Works out of the box if claude, codex, opencode, or pi is installed and signed in.

Agent-as-tool

oa works as a dispatch layer for agents that want to delegate work to other agents. An outer agent (e.g., Claude Code) can run oa as a background task to send a targeted edit to a different model, then inspect the diff when it's done:

# From inside an agent session — dispatch a file edit to gpt-5.4 via Pi
oa -b pi -m openai-codex/gpt-5.4 "Edit internal/auth/handler.go: add rate limiting to Login" --jsonl

# Verify the result
git diff internal/auth/handler.go

The normalized output means the outer agent can parse results from any backend without special handling. Portable threads let you chain follow-ups across models.

An agent skill is included for agents that support the Agent Skills format. Install it with:

npx skills add 1broseidon/oneagent --skill oa-dispatch

Pipelines

Chain agents sequentially with && and shared threads. Each step sees the file changes and conversation context from previous steps:

# Build → review → document, different agents, one thread
oa -b codex -t feat "add input validation to the signup handler" && \
oa -b codex -t feat "review the changes, run tests, report any issues" && \
git diff | oa -b claude "write a changelog entry for this change"

Pipe content into any step as context:

# Feed test output to an agent for diagnosis
go test ./... 2>&1 | oa -b claude -t fix "diagnose these failures and fix them"

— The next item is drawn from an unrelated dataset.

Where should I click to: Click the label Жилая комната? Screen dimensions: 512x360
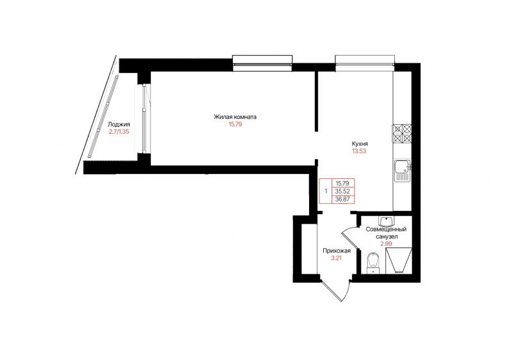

# Code review a specific diff
git diff main..HEAD | oa -b codex "review this PR for security issues"

# Summarize a log file
cat /var/log/app/errors.log | oa -b claude "summarize the error patterns"

Piped content becomes context. Positional args become instructions. If both are provided, they're combined.

Output

By default, oa prints plain text:

Here's what I found...

With --json, every invocation returns a normalized response:

{
  "result": "Here's what I found...",
  "session": "abc123-def456",
  "thread_id": "auth-fix",
  "backend": "claude"
}

With --stream, you get live text output with activity indicators on stderr:

[activity] Read README.md
OK

With --jsonl (or --stream --json), output is normalized JSONL — one event per line:

{"type":"start","run_id":"run-...","ts":"2026-03-22T15:04:05Z","backend":"claude"}
{"type":"session","run_id":"run-...","ts":"2026-03-22T15:04:05Z","backend":"claude","session":"abc123-def456"}
{"type":"activity","run_id":"run-...","ts":"2026-03-22T15:04:06Z","backend":"claude","session":"abc123-def456","activity":"Read README.md"}
{"type":"heartbeat","run_id":"run-...","ts":"2026-03-22T15:04:15Z","backend":"claude"}
{"type":"delta","run_id":"run-...","ts":"2026-03-22T15:04:16Z","backend":"claude","session":"abc123-def456","delta":"OK"}
{"type":"done","run_id":"run-...","ts":"2026-03-22T15:04:16Z","backend":"claude","session":"abc123-def456","result":"OK"}

Events are intentionally simple: start, optional session / activity / delta, library-emitted heartbeat while the process is alive, then done or error. Each event also carries a run_id and timestamp so supervisors can track liveness per attempt.

Portable threads

Threads let oa own the conversation history instead of relying on a single backend's session.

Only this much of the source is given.